Cette surdité, gagnée par le voyageur dans ses courses au sommet des Cordilières, lui fut une cruelle épreuve, aggravée dans les dernières années par une paralysie qui ne lui permettait presque plus aucun mouvement. Dans cet état, ne pouvant plus se rendre à l'Académie, il se faisait lire le compte-rendu des séances et les Mémoires les plus intéressants.
Il apprit par l'un d'eux qu'un jeune chirurgien venait de proposer une opération très-hardie et nouvelle pour une des maladies dont il souffrait. Aussitôt il le fait appeler et l'invite à tenter sur lui-même une nouvelle expérience.
– Mais, dit le praticien, je puis avoir le malheur de ne pas réussir.
– Que cela ne vous inquiète pas, monsieur; je suis vieux et malade; on dira que la nature vous a mal secondé. Tout au contraire, si vous me guérissez, je rendrai moi-même à l'Académie un compte exact de votre procédé, et cela vous fera, je crois, grand honneur.
Le jeune homme consent, l'opération a lieu, mais ce qui n'arrive guère d'habitude, le malade, trouvant qu'il était trop expéditif, lui disait:
«Allez donc plus doucement, monsieur, je vous prie, qu'importe que je souffre un peu davantage! L'important est que je voie et puisse bien me rendre compte de votre procédé, afin de faire mon rapport à l'Académie.»
La Condamine n'eut pas cette satisfaction. Il succomba aux suites de cette opération, supportée avec un courage qui ne l'abandonna pas jusqu'à la fin, en dépit de ses souffrances. On aime à voir Delille ajouter: «Le même enthousiasme et la même curiosité qui lui avaient fait si souvent exposer sa vie, ont avancé sa mort; il l'a vue s'approcher, je ne dis pas avec intrépidité, mais j'oserais presque dire avec distraction. Ce n'était point l'incrédulité stupide, qui cherche à s'étourdir sur ce dernier moment, c'était l'inattention d'un homme ardent, dont l'âme se prend et s'attache, jusqu'au dernier soupir, à tout ce qui l'environne, qui se hâte de vivre, et dont l'activité n'a fini qu'avec lui.» Mais cette préoccupation excessive, on peut l'espérer, ne le détourna point absolument des pensées de l'éternité, et «sa curiosité, pour parler comme Bossuet, ne languit pas sur ce seul point.»
Parmi les nombreux ouvrages de La Condamine, il s'en trouve plusieurs relatifs à l'inoculation de la petite vérole, pratique qu'il s'efforça de propager, mais depuis si heureusement remplacée par la vaccine. Quand on lit, dans les historiens du temps, les ravages causés par la terrible maladie qui, souvent devenant épidémique, enlevait en quelques jours des villages entiers, on se sent plein d'une reconnaissance profonde pour Jenner qu'on n'hésite pas à placer au premier rang des bienfaiteurs de l'humanité.
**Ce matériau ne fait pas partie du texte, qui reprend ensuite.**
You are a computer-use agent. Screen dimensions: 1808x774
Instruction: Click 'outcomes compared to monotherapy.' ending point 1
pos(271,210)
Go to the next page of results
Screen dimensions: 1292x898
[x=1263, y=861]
«Il est juste de dire, avec M. Renauldin, que c'est en France, dans l'année 1781, que l'idée première de la possibilité du transport d'une éruption de la vache sur l'homme a eu lieu, que cette idée, émise par un Français (M. Rabaut-Pommier) devant un médecin anglais, a été communiquée par ce dernier à Jenner, son compatriote, qui, ensuite appliquant toute son attention à ce fait, aurait consulté les traditions populaires du pays où il exerçait la médecine et aurait appris que depuis longtemps on y connaissait cette propriété qu'avait la maladie de la vache, non-seulement de se communiquer à l'homme, mais encore de le préserver de la petite vérole.»
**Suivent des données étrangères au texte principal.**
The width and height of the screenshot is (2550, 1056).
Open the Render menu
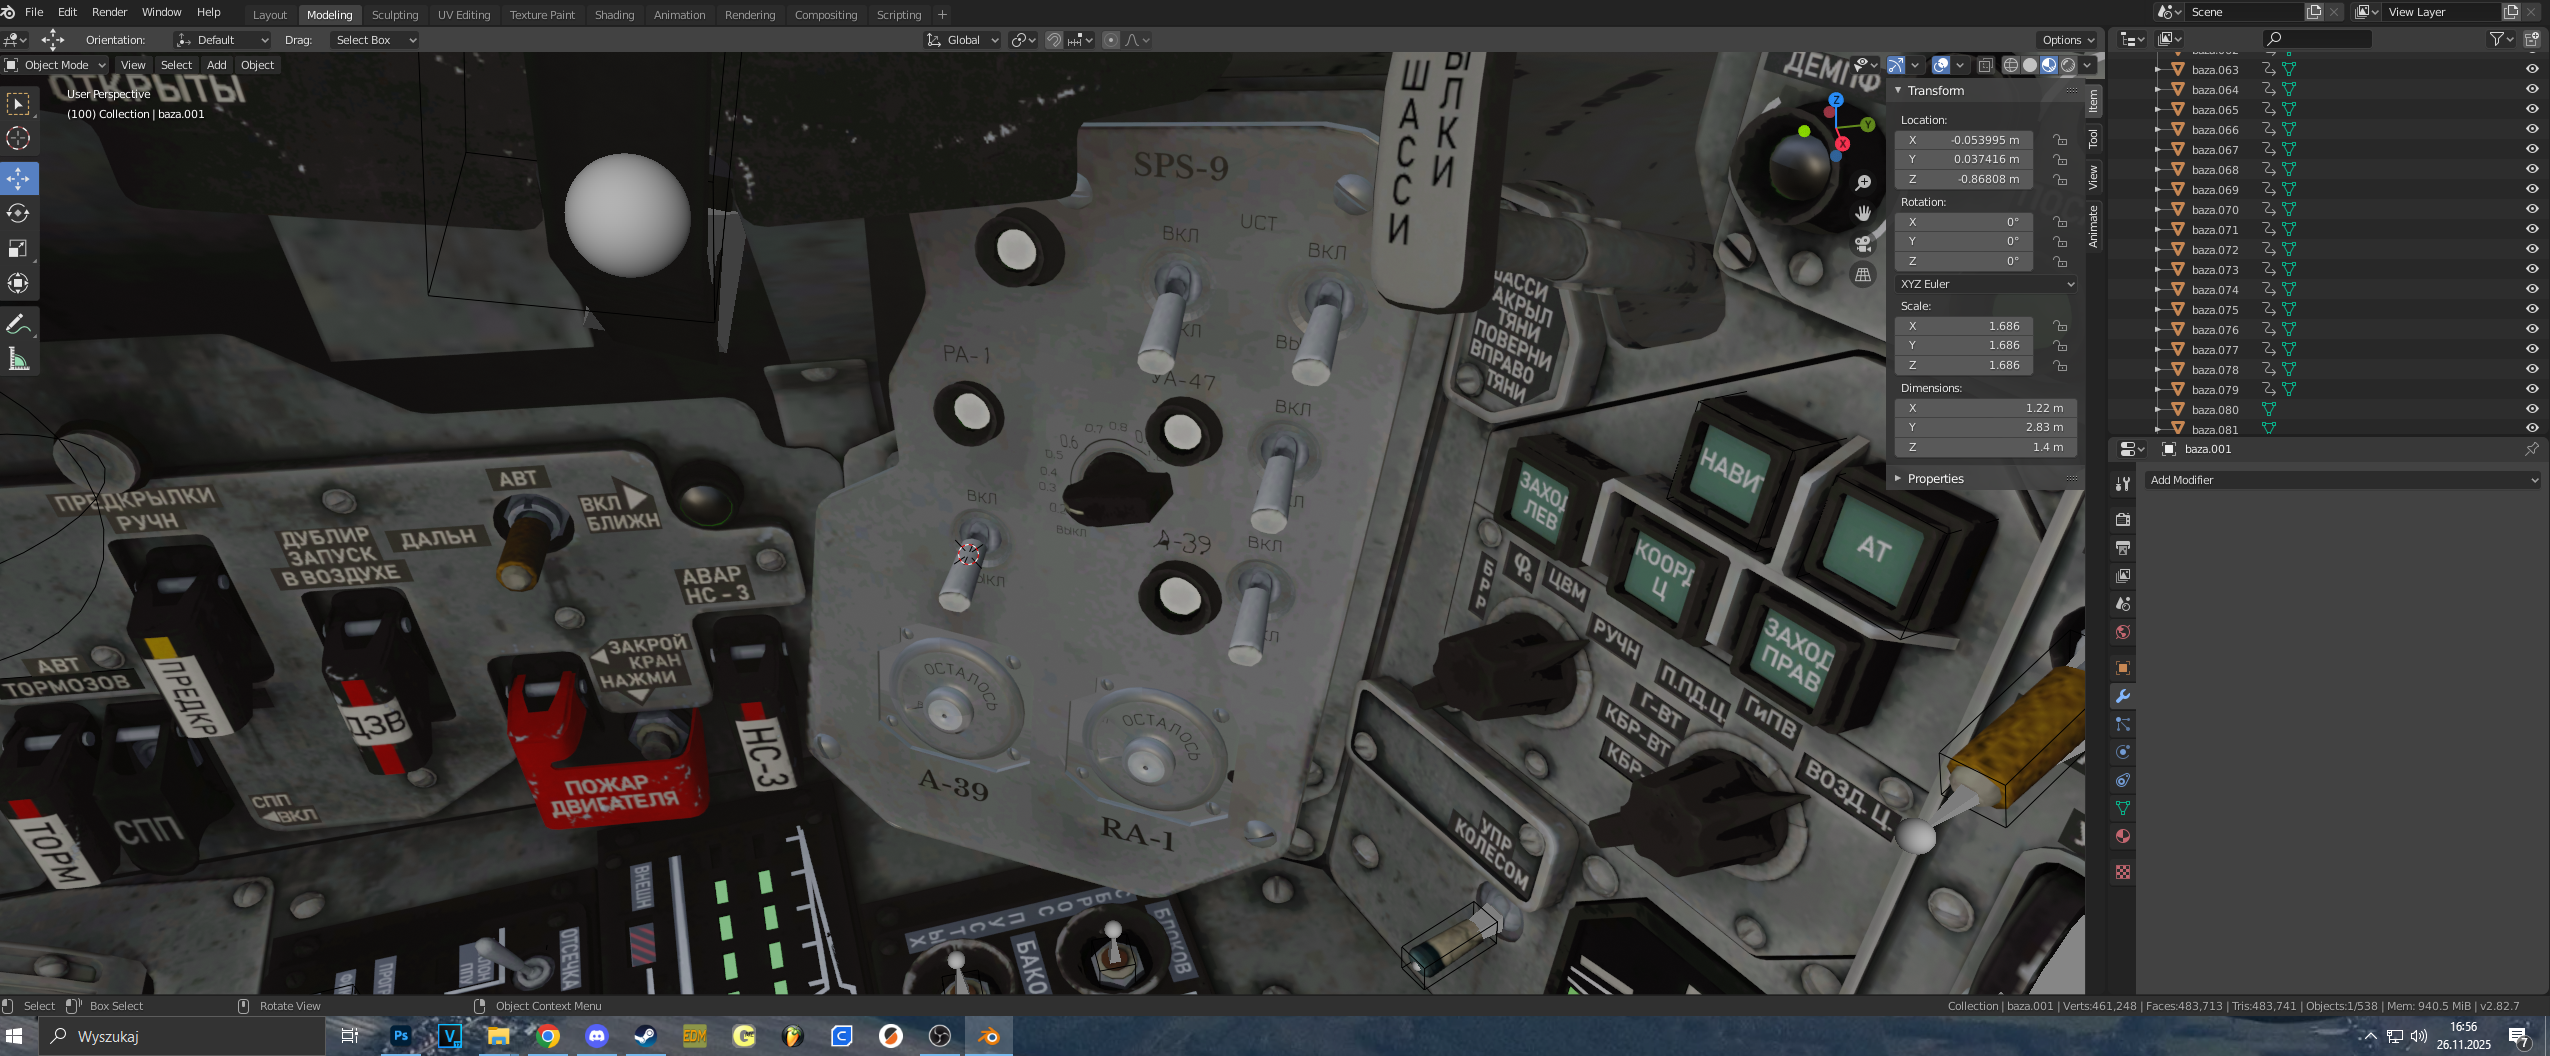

«Ainsi, continue M. le docteur Husson61, la vaccine était connue avant que Jenner s'en fût sérieusement occupé, et sans rien ôter au mérite du docteur anglais qui a étudié, approfondi, expérimenté et fait connaître tout ce qui est relatif à la vaccine, notre patrie peut réclamer sa part dans cette heureuse invention… dont l'idée mère et première a été donnée par un Français, et dont l'étude et la juste appréciation ont été, même de l'aveu de nos voisins d'outre-Manche, plus vigoureusement suivies parmi nous que parmi eux.»
Chaptal, lorsqu'il était ministre de l'intérieur, y contribua tout particulièrement, et l'on ne saurait donner trop d'éloges à son zèle.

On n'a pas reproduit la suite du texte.